▸ TASK PROMPT: Rewrite the data below as a numbered list, dropping the blank lines and leaving the pictures out.
:::::
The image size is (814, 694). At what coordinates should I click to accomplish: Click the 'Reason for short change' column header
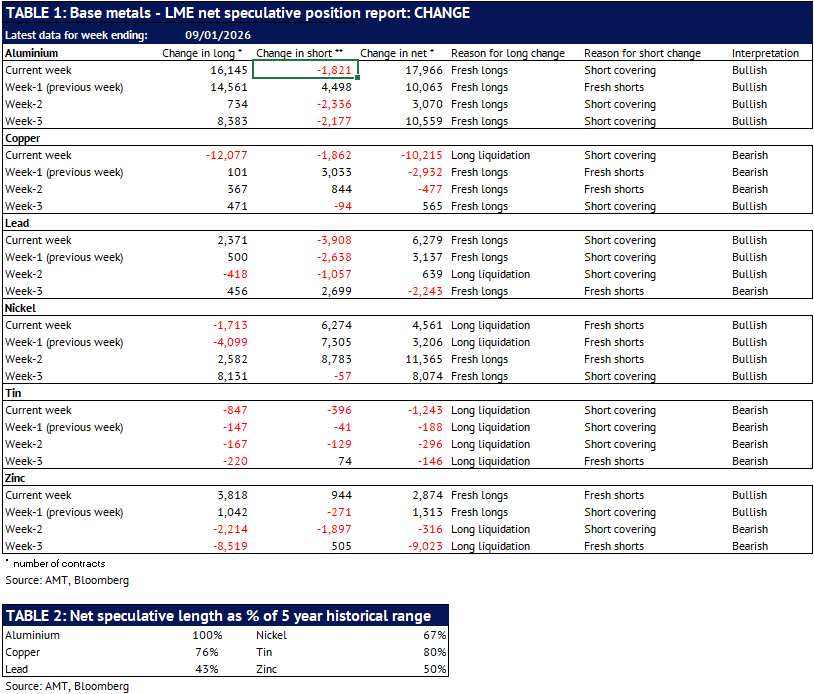643,53
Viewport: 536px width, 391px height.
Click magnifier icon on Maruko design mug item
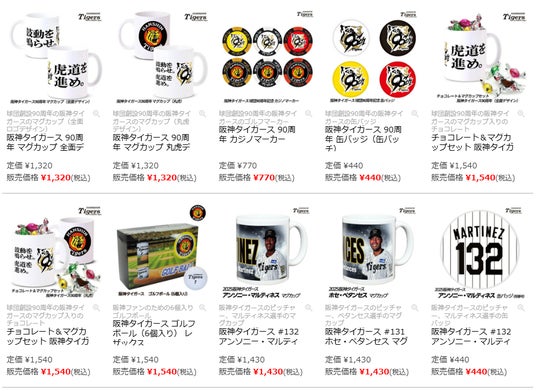pyautogui.click(x=203, y=114)
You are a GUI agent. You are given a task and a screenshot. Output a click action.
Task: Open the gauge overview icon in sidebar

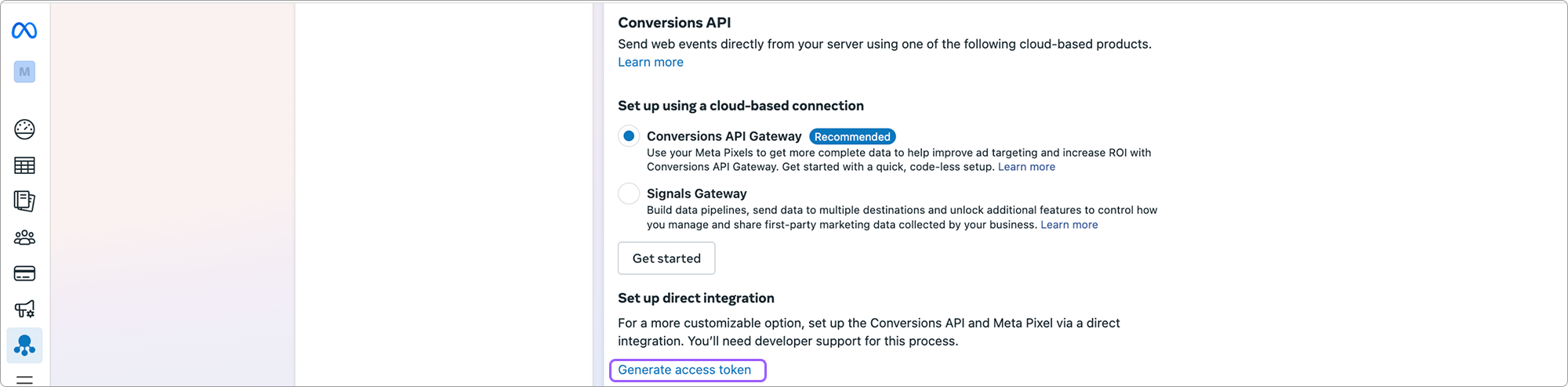pos(24,129)
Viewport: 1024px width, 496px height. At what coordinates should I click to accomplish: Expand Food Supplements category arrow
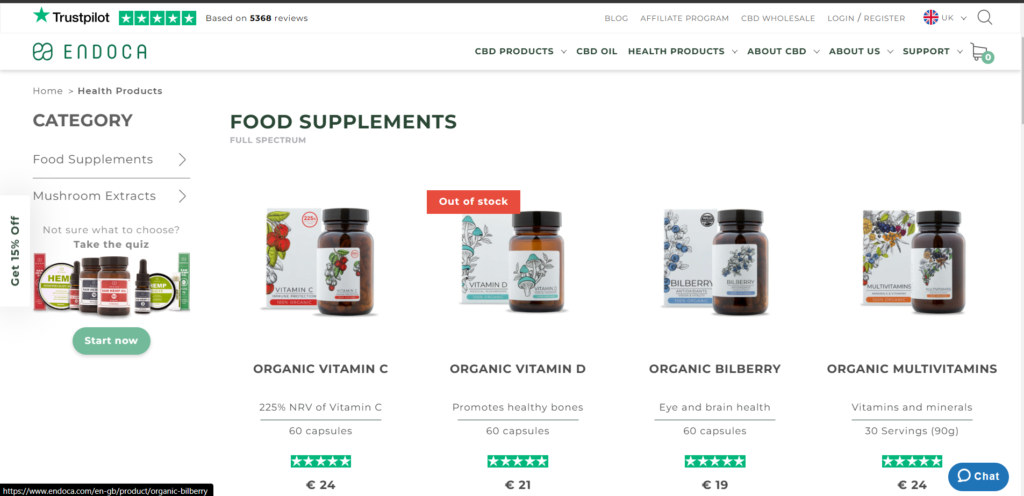182,159

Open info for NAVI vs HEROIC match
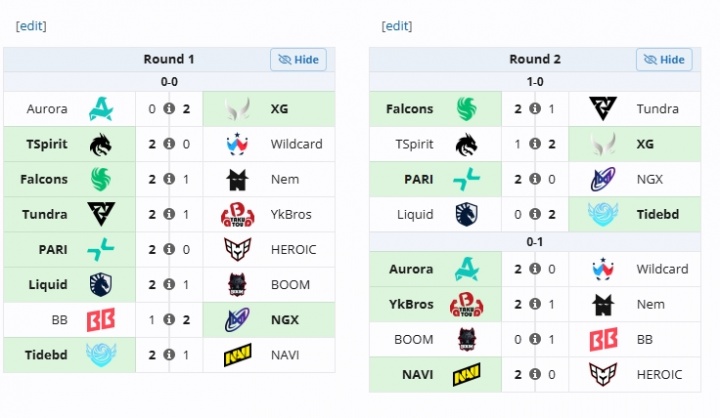pyautogui.click(x=535, y=374)
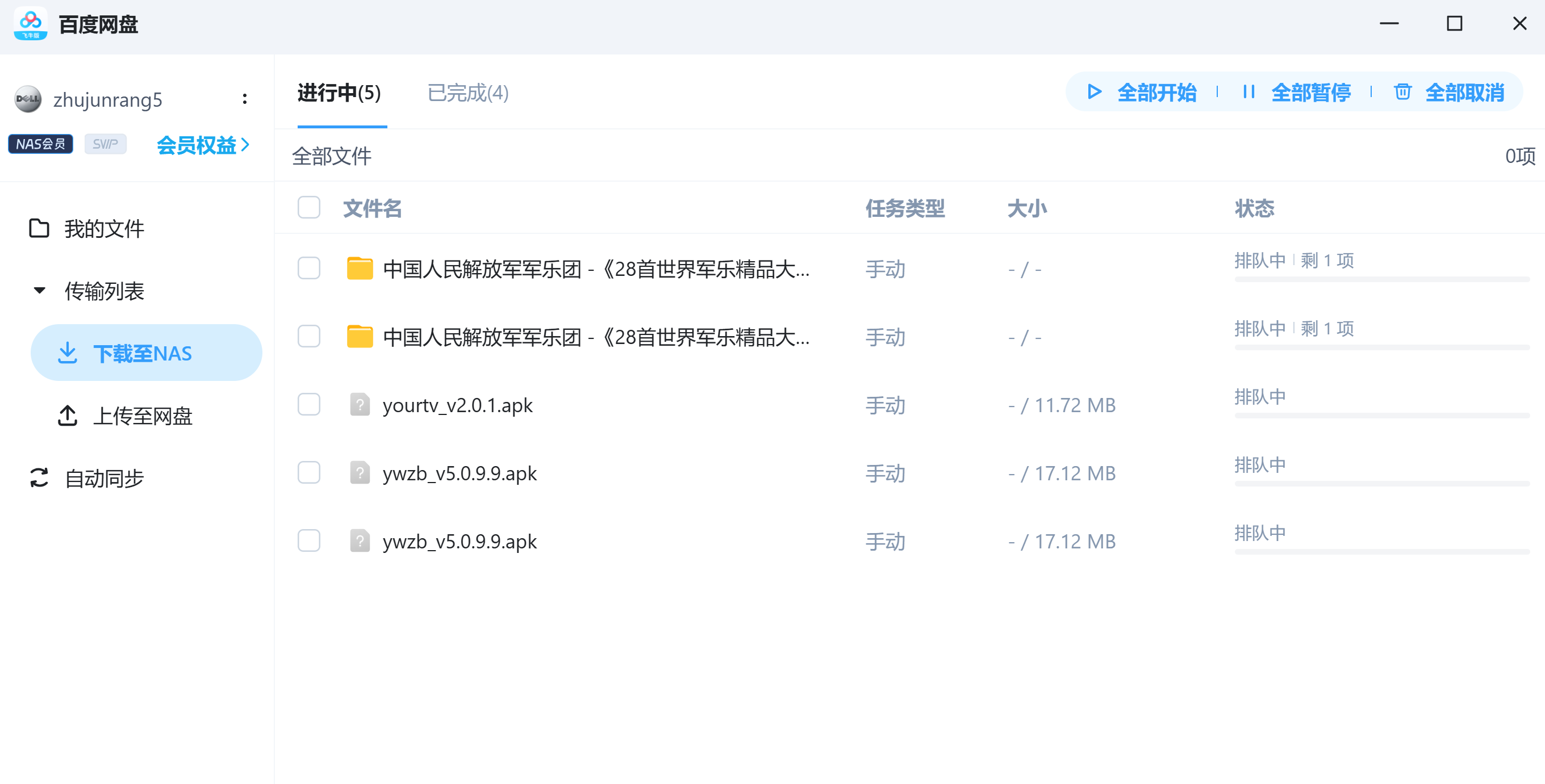Click the zhujunrang5 profile avatar

[x=28, y=99]
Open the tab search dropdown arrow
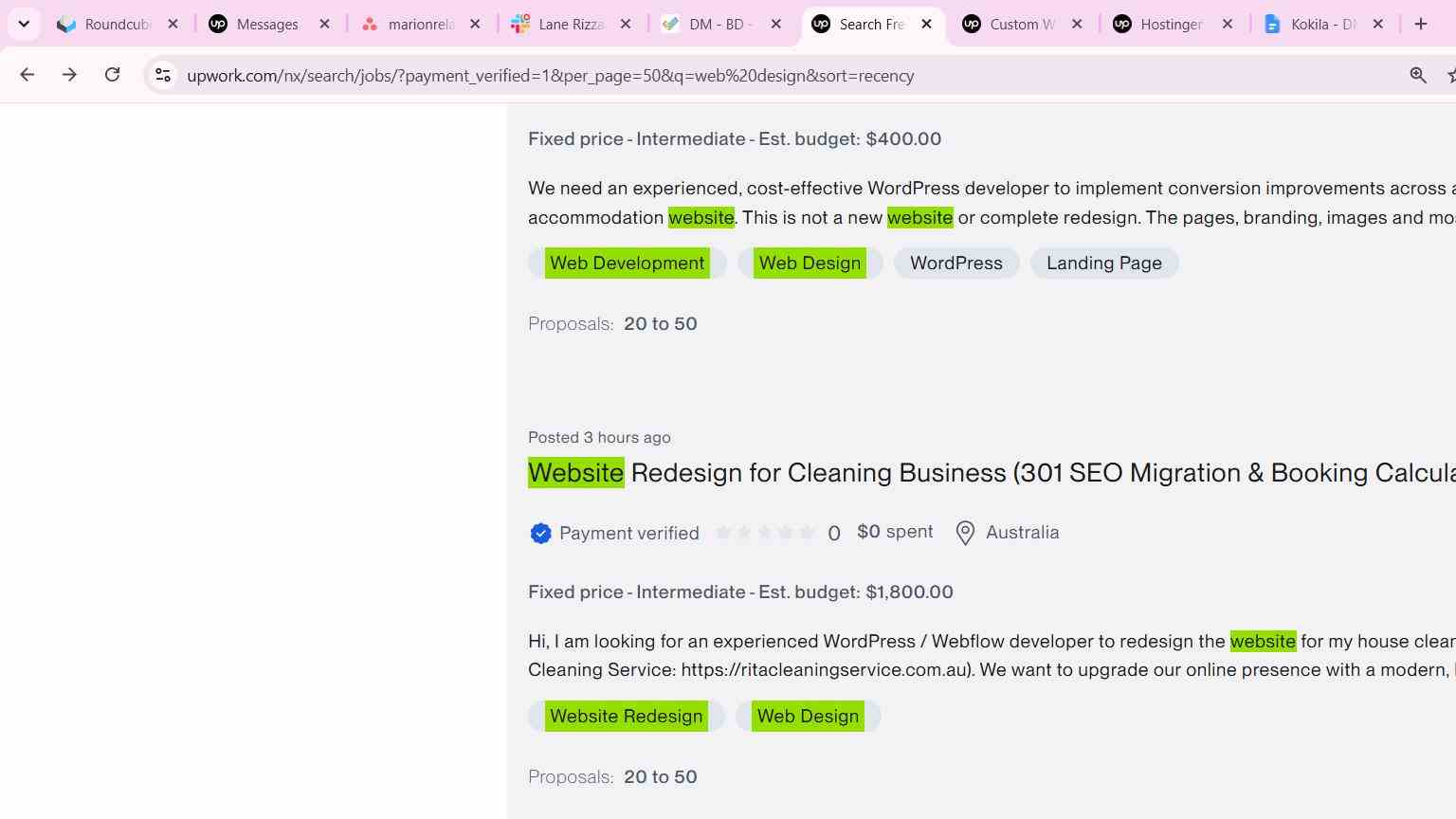This screenshot has height=819, width=1456. click(x=24, y=24)
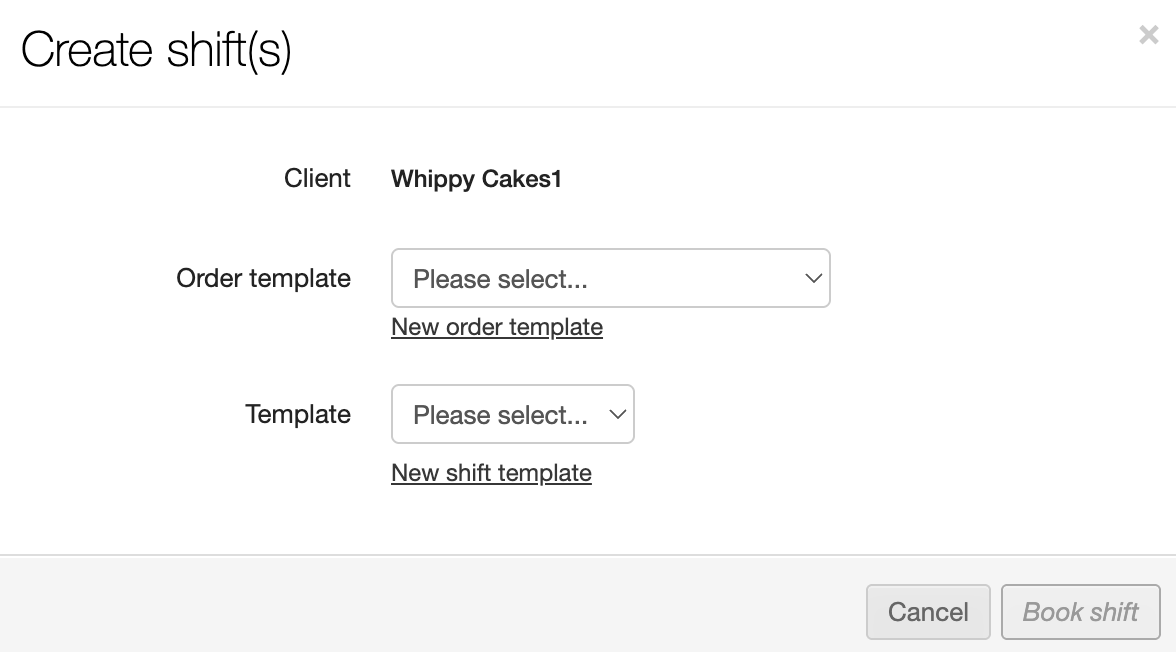Open the Order template dropdown

click(610, 278)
:::::
▸ SOLUTION:
1. The image size is (814, 694). At what coordinates should I click to accomplish: Click the 'Reason for short change' column header
2. 643,53
3. Viewport: 536px width, 391px height.
4. Click magnifier icon on Maruko design mug item
5. pyautogui.click(x=203, y=114)
6. You are a GUI agent. You are given a task and a screenshot. Output a click action.
7. Task: Open the gauge overview icon in sidebar
8. pos(24,129)
9. Viewport: 1024px width, 496px height. At what coordinates should I click to accomplish: Expand Food Supplements category arrow
10. 182,159
11. Open info for NAVI vs HEROIC match
12. pyautogui.click(x=535, y=374)
13. Click the zhujunrang5 profile avatar
14. [x=28, y=99]
15. Open the tab search dropdown arrow
16. This screenshot has height=819, width=1456. click(x=24, y=24)
17. Open the Order template dropdown
18. click(610, 278)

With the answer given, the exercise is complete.